Dalla sua Piero Petrucco, vicepresidente Ance, è entrato nello specifico del come concretizzare questo genere di intuizioni. Tornando su uno degli argomenti più gettonati quando si parla di rigenerazione urbana: la partnership pubblico-privato. «Una delle cose veramente importanti è pensare alla specificità italiana, nei suoi centri medio-piccoli, anche se è più cool pensare a grandi progetti milanesi. – ha affermato Petrucco – Ma c’è un tema di sostenibilità economica: quello che può essere possibile a Pordenone non è quello che lo sarebbe a Milano. Serve una forte compartecipazione pubblico-privato: i grandi fondi non verranno mai a Maniago. Per esempio a Udine è servito mettere insieme cose diverse: un pezzo di housing sociale, un pezzo tutto pubblico di piano periferie, un pezzo per le categorie economiche. – ha continuato – Anche perché la demografia è calante ora e formazione e lavoro servono a riempire i vuoti.
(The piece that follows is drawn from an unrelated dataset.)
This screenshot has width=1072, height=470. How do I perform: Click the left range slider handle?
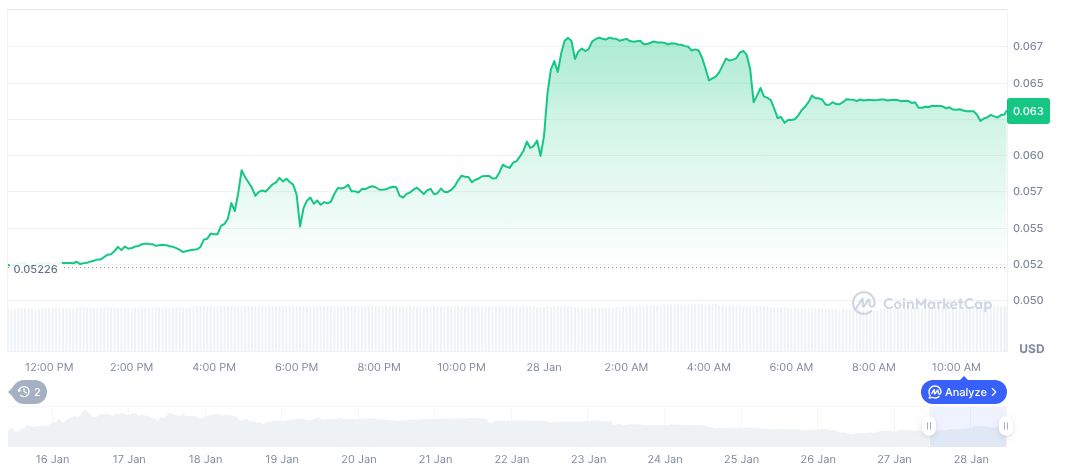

Ma forse alcuni vuoti resteranno tali, non deve essere un tabù». Ma se la cooperazione tra pubblico e privato è indispensabile, non è detto che questo sia già stato compreso da tutti. Il meccanismo sconta ancora ritardi: «Per le imprese perché fare questi tipo di progetti è più faticoso, anche visti i problemi di patrimonializzazione che molte hanno. Sul lato Pa – ha detto ancora Petrucco – c’è inerzia e pigrizia iniziale ad affrontare e capire meccanismi e progetti di tipo nuovo. Ma questi progetti di partenariato sono virtuosi perché selezionano le imprese (soprattutto quanto a solidità finanziaria), ma selezionano anche progettisti e qualità del costruire perché ciò riduce i costi della manutenzione. E tagliano molto anche i tempi». Ecco perché Ance, ha spiegato Petrucco, intende «insistere per formare e convincere le imprese, che così cresceranno anche dal punto di vista culturale. Forse chi è più pronto è il mondo finanziario, dagli attori più a quelli meno istituzionali». Un altro step di modernizzazione da affrontare per le imprese italiane.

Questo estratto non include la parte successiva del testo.